Concernant le gaz de schiste, il y avait des associations qui étaient pour et d’autres contre, chacune a fait une thématique dans un esprit démocratique. Étant donné que ces débats ne peuvent pas être organisés en Algérie, je dirais que c’était positif, que le sujet a été débattu de manière objective lors du Forum en Tunisie.

Globalement, quelle leçon tirez-vous des évènements ?

Je positive les choses. Au-delà de ces groupes qui ne représentent pas l‘Algérie moderne, tolérante et conviviale il y a eu des associations de jeunes, d’étudiants qui ont fait un travail remarquable qui est passé inaperçu chez la presse nationale. Ce travail autour de thématiques qui étaient constructives, a été reconnu par nos partenaires et les ONG étrangères présentes au Forum. Ça a permis au Collectif associatif algérien de faire participer de nouvelles associations puis par la suite de faire une sélection pour que le prochain FSM (organisé au Canada) regroupe des personnes utiles à l’Algérie et à l’humanité.

Justement, vous ne pensez pas que la délégation algérienne était trop importante, d’où les difficultés de gestion ?

C’était une folie de prendre 1200 personnes d’un collectif d’associations qui ne se connaissent pas. On a pris des personnes d’associations les plus mûres pour leur confier des responsabilités. Il y avait un comité de pilotage de huit membres mais certains étaient nouveaux. Il faut reconnaitre qu’il y a eu des défaillances au niveau du collectif. Mais, ce moment nous a permis de faire une autocritique et de constater des insuffisances. La leçon que l’on tire c’est qu’il faut fournir plus de travail et se concerter davantage. Nous n’avons pas le droit de faire des erreurs dans ce genre de forum, tous les pays sont présents et il faut donner une bonne image de l’Algérie.

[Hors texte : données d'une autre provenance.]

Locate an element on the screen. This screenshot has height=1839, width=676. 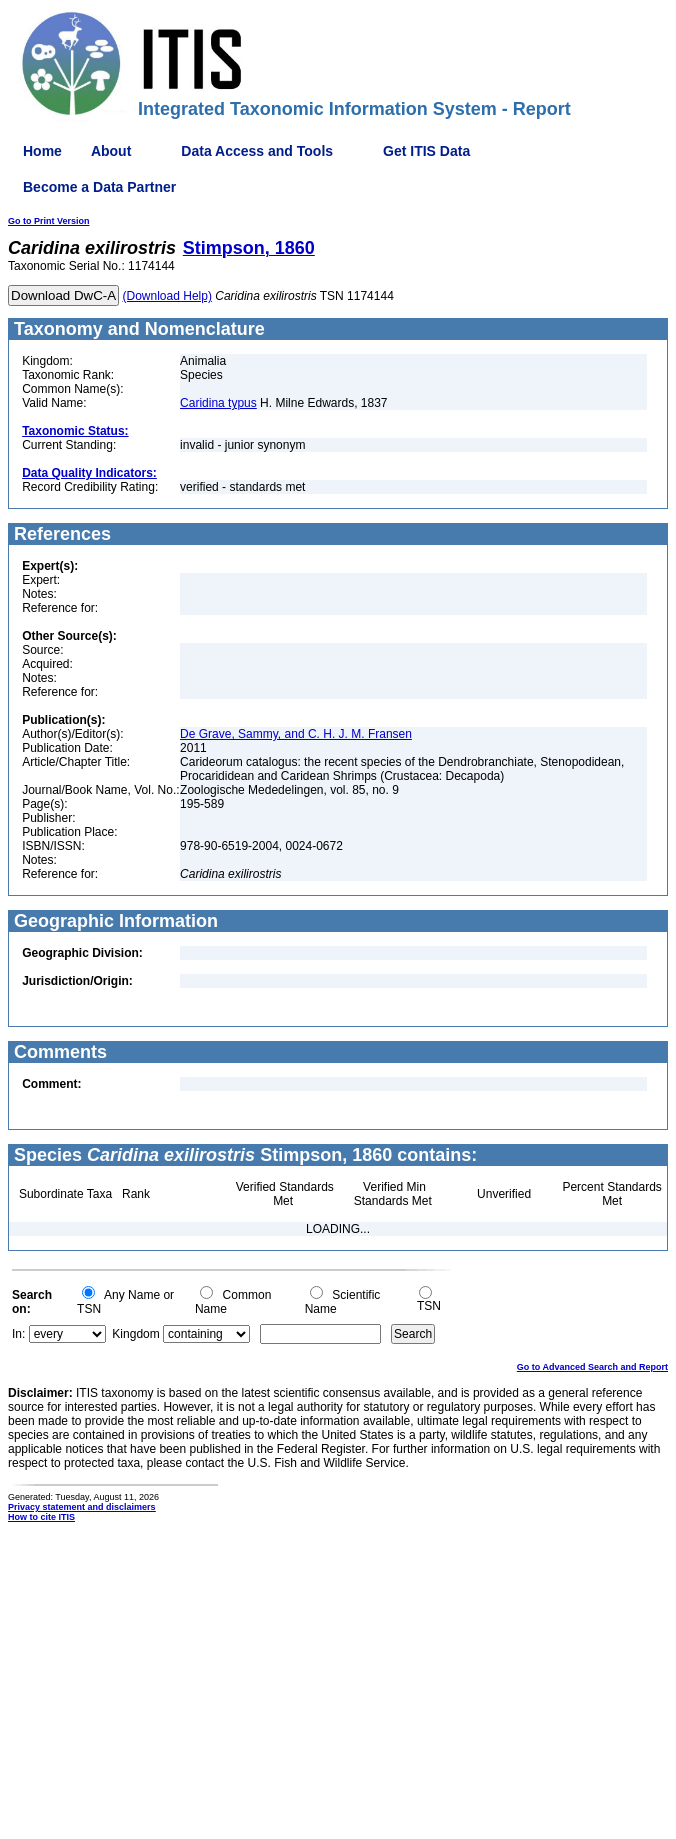
(Download Help) is located at coordinates (167, 296).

La société civile algérienne doit faire l’effort d’initier des espaces de concertation. On en a les capacités. Désormais, notre souhait est d’organiser le prochain Forum maghrébin en Algérie. L’idée a été proposée et nous allons travailler dessus.

Finalement, malgré tout ce qu’il s’est passé, il y a eu des moments solennels comme lors de la marche de clôture où Marocains, Mauritaniens, Algériens, Tunisiens et Sahraouis étaient réunis. Il y avait tous les drapeaux, aucun pays n’était exclu.